All’origine della decisione di dar vita alla Scuola per la buona politica di Torino c’è la percezione diffusa di un generale impoverimento, quando non deterioramento, della vita pubblica nelle democrazie contemporanee; la carenza, superficialità e parzialità dell’informazione; la comunicazione politica spesso distorta; la crisi delle organizzazioni di massa come partiti e sindacati, in cui un tempo avveniva una parte significativa della formazione politica dei cittadini.
Il pilastro fondamentale della SBPT è il semestre didattico, dedicato ogni anno a un problema di vasta portata ma convenientemente determinato e preciso, articolato in sei temi specifici cui sono dedicate le singole unità didattiche. Gli incontri si svolgono una volta al mese, presso il Circolo dei lettori, e ciascuno di essi viene concentrato in una sola giornata.
Ciascuna unità didattica comprende:
a) un seminario di due ore orientato alla discussione di casi specifici e problemi concreti, preparato con il previo invio di materiale e rivolto a un ristretto gruppo di iscritti;
b) una lezione di un’ora tenuta da un docente esperto del medesimo tema, seguita da un’ora di dibattito aperto alla cittadinanza.
Abbiamo inaugurato uno spazio di discussione all'interno del nostro sito. In questa rivista on-line, intitolata Opinioni pubbliche. Rivista aperta della Scuola per la Buona Politica di Torino, trovate argomenti e riflessioni originali sui problemi dei cittadini: da leggere e da vedere.
Inaugurata con il video di due colloqui con Remo Bodei e Luigi Ferrajoli, la rivista si propone come occasione di prolungamento e approfondimento del dibattito avviato nell’ambito della Scuola, sollecitando interventi di studiosi esterni sulle tematiche di volta in volta affrontate.
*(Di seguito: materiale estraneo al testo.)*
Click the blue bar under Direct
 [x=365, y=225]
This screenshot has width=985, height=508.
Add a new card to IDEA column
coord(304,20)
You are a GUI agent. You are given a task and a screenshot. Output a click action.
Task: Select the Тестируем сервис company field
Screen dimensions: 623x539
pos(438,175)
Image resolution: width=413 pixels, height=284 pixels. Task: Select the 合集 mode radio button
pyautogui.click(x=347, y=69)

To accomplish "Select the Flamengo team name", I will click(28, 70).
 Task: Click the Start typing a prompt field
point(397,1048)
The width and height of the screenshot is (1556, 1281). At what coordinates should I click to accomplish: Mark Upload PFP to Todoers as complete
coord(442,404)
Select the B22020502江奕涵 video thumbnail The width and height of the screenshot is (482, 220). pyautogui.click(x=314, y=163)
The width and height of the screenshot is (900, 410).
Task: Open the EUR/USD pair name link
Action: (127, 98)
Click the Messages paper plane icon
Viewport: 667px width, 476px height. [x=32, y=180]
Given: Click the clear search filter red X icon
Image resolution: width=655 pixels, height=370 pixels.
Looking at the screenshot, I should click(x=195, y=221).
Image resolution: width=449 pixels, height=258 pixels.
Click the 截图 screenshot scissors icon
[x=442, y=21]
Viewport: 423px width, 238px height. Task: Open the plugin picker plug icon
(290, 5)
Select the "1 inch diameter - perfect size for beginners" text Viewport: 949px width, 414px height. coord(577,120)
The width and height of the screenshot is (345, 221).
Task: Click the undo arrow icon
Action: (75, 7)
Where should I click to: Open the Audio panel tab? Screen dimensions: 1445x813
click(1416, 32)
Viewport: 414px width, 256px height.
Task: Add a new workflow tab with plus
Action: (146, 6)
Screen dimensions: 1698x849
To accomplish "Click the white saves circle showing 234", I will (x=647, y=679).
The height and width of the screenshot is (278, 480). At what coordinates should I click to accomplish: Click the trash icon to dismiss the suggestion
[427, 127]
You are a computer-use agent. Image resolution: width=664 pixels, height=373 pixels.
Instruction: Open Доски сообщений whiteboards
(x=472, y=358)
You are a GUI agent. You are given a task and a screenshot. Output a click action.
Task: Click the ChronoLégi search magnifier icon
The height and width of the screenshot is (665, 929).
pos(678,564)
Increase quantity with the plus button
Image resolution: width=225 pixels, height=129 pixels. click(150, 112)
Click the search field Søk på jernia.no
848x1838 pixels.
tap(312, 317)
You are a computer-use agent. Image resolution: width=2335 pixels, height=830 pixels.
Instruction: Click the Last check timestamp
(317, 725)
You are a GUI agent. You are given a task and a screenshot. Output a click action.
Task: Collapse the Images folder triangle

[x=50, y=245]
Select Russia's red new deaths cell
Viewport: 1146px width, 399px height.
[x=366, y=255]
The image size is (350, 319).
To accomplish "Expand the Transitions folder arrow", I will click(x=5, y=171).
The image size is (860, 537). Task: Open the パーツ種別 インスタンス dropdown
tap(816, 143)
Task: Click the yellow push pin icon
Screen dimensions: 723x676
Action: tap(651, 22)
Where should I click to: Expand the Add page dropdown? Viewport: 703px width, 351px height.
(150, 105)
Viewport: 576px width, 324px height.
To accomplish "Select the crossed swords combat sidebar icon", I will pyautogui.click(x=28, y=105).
La rivista si propone come un work in progress; non dunque una pubblicazione periodica con “numeri” a cadenza prestabilita, ma uno spazio virtuale aperto, con sezioni tematiche via via arricchite di nuovi contribuiti.
La SBPT intende dar vita, inoltre, a cicli di Letture pubbliche, ovvero incontri di discussione di testi – non solo libri e articoli recenti, ma anche testi di leggi e sentenze — di particolare rilevanza. Tali incontri saranno organizzati in collaborazione con la rivista Indice dei libri del mese.